Search the records for the string "window". Copy each line where it occurs.

[Collected data entries]
◇ ◇ ◇ ◇ ◇
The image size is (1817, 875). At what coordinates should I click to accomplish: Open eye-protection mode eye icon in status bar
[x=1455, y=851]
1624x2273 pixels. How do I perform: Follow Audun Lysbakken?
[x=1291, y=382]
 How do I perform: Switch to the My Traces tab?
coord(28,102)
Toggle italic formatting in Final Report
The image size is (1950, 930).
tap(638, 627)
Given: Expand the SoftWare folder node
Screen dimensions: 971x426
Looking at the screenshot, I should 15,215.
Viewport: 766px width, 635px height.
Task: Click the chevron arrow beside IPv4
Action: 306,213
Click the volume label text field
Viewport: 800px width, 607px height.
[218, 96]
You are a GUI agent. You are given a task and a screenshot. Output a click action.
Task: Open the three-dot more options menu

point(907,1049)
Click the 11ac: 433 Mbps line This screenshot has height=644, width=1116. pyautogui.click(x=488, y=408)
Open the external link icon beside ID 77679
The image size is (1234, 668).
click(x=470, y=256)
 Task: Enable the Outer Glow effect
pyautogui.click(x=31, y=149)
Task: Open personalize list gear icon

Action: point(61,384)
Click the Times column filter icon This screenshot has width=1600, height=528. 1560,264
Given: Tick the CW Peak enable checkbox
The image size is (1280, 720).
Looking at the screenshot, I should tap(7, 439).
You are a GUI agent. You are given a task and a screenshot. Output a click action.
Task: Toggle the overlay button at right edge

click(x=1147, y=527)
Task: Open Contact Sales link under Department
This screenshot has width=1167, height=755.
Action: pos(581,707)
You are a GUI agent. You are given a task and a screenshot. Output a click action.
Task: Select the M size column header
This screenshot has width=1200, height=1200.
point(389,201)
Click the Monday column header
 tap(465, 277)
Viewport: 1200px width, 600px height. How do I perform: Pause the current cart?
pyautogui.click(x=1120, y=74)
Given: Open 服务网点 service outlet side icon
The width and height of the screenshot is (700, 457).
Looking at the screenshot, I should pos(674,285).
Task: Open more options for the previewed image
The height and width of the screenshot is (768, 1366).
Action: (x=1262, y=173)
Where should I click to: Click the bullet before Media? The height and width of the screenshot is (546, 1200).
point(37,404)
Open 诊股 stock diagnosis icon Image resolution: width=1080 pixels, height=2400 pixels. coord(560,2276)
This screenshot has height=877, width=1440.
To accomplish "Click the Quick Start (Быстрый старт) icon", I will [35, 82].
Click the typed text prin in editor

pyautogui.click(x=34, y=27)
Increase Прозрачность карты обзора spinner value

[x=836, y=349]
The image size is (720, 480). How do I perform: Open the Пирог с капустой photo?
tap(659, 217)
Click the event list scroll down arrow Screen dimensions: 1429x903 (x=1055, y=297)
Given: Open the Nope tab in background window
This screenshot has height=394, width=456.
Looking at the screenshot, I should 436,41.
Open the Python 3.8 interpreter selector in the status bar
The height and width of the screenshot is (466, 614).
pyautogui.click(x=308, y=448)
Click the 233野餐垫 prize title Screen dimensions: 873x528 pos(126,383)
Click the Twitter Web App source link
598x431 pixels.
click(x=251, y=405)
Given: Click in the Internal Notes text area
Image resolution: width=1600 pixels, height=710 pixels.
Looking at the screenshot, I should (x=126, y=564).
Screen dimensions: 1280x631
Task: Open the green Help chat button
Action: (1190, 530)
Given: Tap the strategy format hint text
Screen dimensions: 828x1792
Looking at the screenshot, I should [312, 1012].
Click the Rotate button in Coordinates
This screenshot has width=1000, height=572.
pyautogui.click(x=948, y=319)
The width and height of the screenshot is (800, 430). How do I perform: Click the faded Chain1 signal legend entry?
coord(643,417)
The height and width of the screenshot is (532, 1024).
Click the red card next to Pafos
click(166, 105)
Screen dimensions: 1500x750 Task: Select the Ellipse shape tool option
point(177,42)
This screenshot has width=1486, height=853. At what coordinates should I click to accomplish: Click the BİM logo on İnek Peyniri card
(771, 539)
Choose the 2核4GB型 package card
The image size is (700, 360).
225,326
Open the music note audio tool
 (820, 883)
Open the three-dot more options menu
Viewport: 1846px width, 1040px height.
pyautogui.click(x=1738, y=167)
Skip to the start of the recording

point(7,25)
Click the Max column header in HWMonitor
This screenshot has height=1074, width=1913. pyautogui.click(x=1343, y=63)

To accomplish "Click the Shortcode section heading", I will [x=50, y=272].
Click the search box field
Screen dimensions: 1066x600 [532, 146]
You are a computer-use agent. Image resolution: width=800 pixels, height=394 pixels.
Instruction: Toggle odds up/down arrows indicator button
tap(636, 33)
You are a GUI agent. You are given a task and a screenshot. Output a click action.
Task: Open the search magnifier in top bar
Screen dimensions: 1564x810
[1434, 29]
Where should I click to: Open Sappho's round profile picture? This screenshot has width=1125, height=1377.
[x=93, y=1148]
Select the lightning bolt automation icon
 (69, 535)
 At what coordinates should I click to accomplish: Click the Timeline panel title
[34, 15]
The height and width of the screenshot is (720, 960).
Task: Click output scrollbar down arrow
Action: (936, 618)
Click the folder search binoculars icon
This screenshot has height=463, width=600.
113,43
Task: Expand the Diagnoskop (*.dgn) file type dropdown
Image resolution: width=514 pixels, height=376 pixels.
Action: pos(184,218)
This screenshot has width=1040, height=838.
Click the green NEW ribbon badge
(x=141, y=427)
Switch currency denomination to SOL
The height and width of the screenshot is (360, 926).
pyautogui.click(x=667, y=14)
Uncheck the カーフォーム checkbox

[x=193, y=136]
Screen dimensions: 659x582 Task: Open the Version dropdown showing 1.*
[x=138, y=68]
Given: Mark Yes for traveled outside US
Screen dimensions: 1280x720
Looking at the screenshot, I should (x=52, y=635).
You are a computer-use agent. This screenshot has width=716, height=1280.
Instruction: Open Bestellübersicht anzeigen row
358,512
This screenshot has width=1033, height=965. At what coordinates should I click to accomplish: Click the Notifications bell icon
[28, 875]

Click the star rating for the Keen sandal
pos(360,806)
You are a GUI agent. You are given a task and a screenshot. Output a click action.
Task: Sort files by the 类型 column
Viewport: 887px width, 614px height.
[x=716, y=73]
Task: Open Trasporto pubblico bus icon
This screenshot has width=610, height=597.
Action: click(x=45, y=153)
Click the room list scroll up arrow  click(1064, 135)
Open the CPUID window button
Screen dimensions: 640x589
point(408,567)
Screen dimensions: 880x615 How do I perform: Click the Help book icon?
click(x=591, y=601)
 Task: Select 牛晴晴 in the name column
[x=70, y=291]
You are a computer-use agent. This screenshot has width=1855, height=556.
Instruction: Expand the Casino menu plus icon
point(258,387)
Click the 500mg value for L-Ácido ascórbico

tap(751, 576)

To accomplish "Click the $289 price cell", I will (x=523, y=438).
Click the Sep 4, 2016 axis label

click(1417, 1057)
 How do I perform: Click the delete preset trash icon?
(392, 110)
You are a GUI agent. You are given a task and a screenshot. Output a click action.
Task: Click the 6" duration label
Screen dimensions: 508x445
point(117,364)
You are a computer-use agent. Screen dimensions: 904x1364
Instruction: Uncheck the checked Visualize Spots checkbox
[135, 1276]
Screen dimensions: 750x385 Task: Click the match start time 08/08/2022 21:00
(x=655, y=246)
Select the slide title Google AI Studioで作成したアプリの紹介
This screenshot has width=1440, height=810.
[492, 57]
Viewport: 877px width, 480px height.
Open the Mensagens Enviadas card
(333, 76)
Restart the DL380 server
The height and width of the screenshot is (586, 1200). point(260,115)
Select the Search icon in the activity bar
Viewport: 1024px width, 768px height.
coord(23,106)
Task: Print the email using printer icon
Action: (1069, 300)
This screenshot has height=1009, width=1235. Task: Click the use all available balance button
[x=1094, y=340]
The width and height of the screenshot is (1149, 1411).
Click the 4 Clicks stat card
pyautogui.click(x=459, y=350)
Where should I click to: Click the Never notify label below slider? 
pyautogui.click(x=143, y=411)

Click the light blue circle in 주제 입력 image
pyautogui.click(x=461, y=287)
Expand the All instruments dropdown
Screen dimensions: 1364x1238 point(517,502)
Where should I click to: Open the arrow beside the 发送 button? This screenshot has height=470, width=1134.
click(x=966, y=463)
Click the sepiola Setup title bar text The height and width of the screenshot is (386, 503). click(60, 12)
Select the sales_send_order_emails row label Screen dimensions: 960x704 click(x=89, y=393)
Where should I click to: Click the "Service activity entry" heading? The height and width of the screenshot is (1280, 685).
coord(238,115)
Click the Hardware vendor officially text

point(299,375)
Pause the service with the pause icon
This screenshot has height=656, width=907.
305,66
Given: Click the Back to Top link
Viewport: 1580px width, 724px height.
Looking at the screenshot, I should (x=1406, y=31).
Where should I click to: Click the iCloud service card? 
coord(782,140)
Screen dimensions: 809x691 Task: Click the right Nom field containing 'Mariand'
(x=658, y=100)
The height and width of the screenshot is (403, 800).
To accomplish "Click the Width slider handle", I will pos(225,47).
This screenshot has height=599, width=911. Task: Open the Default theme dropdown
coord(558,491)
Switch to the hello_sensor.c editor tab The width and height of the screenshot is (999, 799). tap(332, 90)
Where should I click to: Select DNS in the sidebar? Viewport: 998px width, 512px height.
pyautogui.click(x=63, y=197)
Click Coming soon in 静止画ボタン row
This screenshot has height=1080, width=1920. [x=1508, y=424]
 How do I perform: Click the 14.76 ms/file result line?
◇ ◇ ◇ ◇ ◇
### REPLY TO THE TASK
Given: Open the Nope tab in background window
Open the CPUID window button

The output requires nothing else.